EXCERPT PROVIDED —

════════════════════

The Briefing
January 28, 2015
This is a rush transcript. This copy may not be in its final form and may be updated.
It’s Wednesday, January 28, 2015. I’m Albert Mohler and this is The Briefing, a daily analysis of news and events from a Christian worldview.
1) Mormon church offers LGBT rights support in exchange for religious liberty protection
This morning’s edition of the Washington Post reports a story that is being widespread across the nation’s media and newspapers; the headline in the Post, Mormon Church Announces Support for Legal Protections for Gay People. Michelle Boorstein and Abby Ohlheiser report,
“After years of behind-the-scenes meetings between LGBT advocates and top Mormon leaders, church officials Tuesday announced for the first time general support for legislation to protect LGBT people in areas such as housing and employment – as long as accommodations are made to protect the freedom of religious people who oppose such measures.”
Almost immediately, even after yesterday, the LDS church had held a press conference making this announcement. And with the presence of some of his most high-profile leaders, people on both sides of this issue responded that the proposal appears to be rather strange; strange in construction and strange in timing. It’s an understandable kind of proposal coming at this point in America’s moral revolution. The understandable part is this: here you have a major religious body – in this case the group officially known as the Church of Jesus Christ of Latter-day Saints, more commonly known as Mormons, often shortened to the LDS church – what you have here is a major religious organization in America that is claiming it can support the movement for gay rights and for the civil rights of gays and lesbians, as is now commonly defined in terms of the moral revolution, so long as respect is given for religious liberty.
The lead paragraph in that article in this morning’s Washington Post gets right to the point when the reporters write that the church has announced general support for legislation to protect LGBT people in areas such as housing and employment, but the next words are especially crucial,
“– as long as accommodations are made to protect the freedom of religious people who oppose such measures.”
Now, once again, almost anyone who understands the scope and scale of today’s moral revolution will understand why such a proposal might be made. But if you’re looking at the landscape of America today this appears to be a proposal that comes rather too late to be genuinely helpful. And perhaps the response to the proposal yesterday helps to make that point more than anything else.
I’ve had the privilege of meeting with several top Mormon leaders; speaking at Brigham Young University and meeting with some of the very people involved in the public announcement yesterday. I was always treated with great dignity and respect, and I was given an opportunity for a very honest exchange of conviction. When I was meeting with these Mormon leaders I was able to affirm common concerns when it comes to both the protection of marriage and the protection of religious liberty. At the same time, as I made clear in both of my lectures at Brigham Young University, there is a great theological chasm between biblical Christianity and the LDS church. As I said in both of those lectures, I don’t believe we are going to heaven together, but I do believe we’re at risk of going to jail together. It’s that second concern in some sense that drove the announcement coming from the LDS church yesterday. But almost immediately it was clear that the leadership of the LGBT movement isn’t going to buy this kind of bargain.
As Fred Sainz, a spokesman for the Human Rights Campaign said,
“As a matter of policy, there’s no ‘there’ there. ‘The so-called religious exemption is the size of five Mack trucks.’”

════════════════════

SUPPLIED MATERIAL —

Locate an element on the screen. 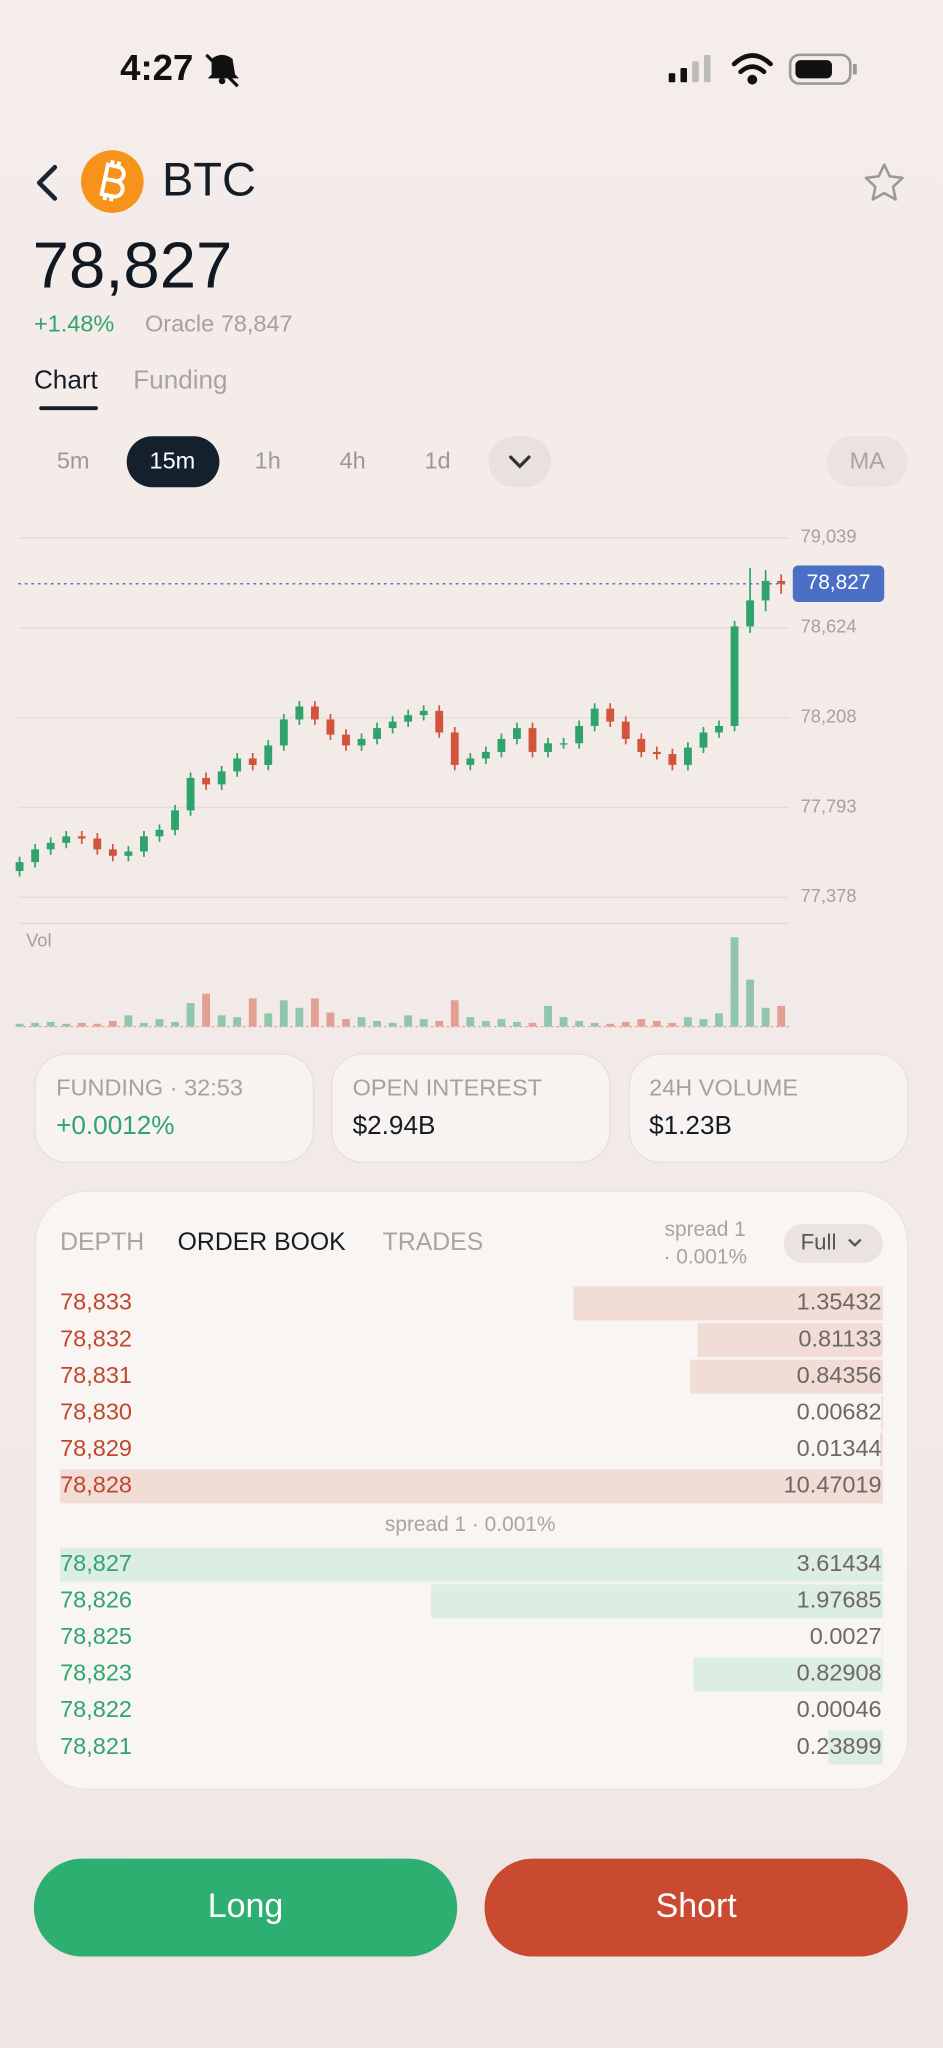 Image resolution: width=943 pixels, height=2048 pixels. signal-icon is located at coordinates (690, 68).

════════════════════

EXPLORE THE MATERIAL —
1) According to the Briefing transcript, what organization does Fred Sainz speak for?
2) Summarize the Briefing transcript in two sentences.
3) Please proceed with the Briefing transcript on the Mormon church announcement, picking up after its final sentence.
The listing isn't needed here.

YOUR WRITTEN ANSWERS —
1) He is a spokesman for the Human Rights Campaign.

2) The LDS church announced for the first time general support for legislation protecting LGBT people in areas such as housing and employment, as long as accommodations are made to protect the freedom of religious people who oppose such measures. Albert Mohler argues that the proposal comes too late to be genuinely helpful, and he says LGBT movement leaders made clear almost immediately that they would not accept the bargain, citing a Human Rights Campaign spokesman who mocked the religious exemption.

3)
He went on to say,
“It entirely neuters their proposal.”
In a way that is at least partially parallel to the situation in the Roman Catholic Church and Pope Francis the first, yesterday the LDS church made very clear there is no change in the basic doctrine of the church – a doctrine that identifies marriage as exclusively the union of a man and a woman and identifies all sexual activity outside of marriage as wrong and sinful. That is, again, the very position that the Roman Catholic Church now appears to be taking even as Pope Francis is declared to have a new openness to the issue; the church continues, officially to teach, in terms of its dogma, that same-sex relations are always and in every case intrinsically disordered and thus sin.
Even as that HRC spokesman said there’s no ‘there’ there, Andrew Rosenthal of the New York Times this morning says, what the Mormon Church wants is freedom to discriminate. Now what I want us to note in this statement coming in the New York Times is the fact that the proposal that was made, apparently in good faith by the LDS leaders yesterday, is being rejected out of hand and what is being rejected is that there’s any credibility to their claim to support LGBT rights in any sense if they then claim a religious accommodation or exception. This is what Rosenthal had to write,
“The Mormon church is now willing, news accounts says, to support anti-discrimination legislation in the realms of housing and employment. In return, all the Mormons want are laws that ‘protect religious freedom.’
We already have that. It’s called the Bill of Rights. So what is the church really after?”
So what is the church really after? He goes on to say that the bottom line in the LDS press conference is,
“…what they want is legal permission to use their religion as an excuse to discriminate.”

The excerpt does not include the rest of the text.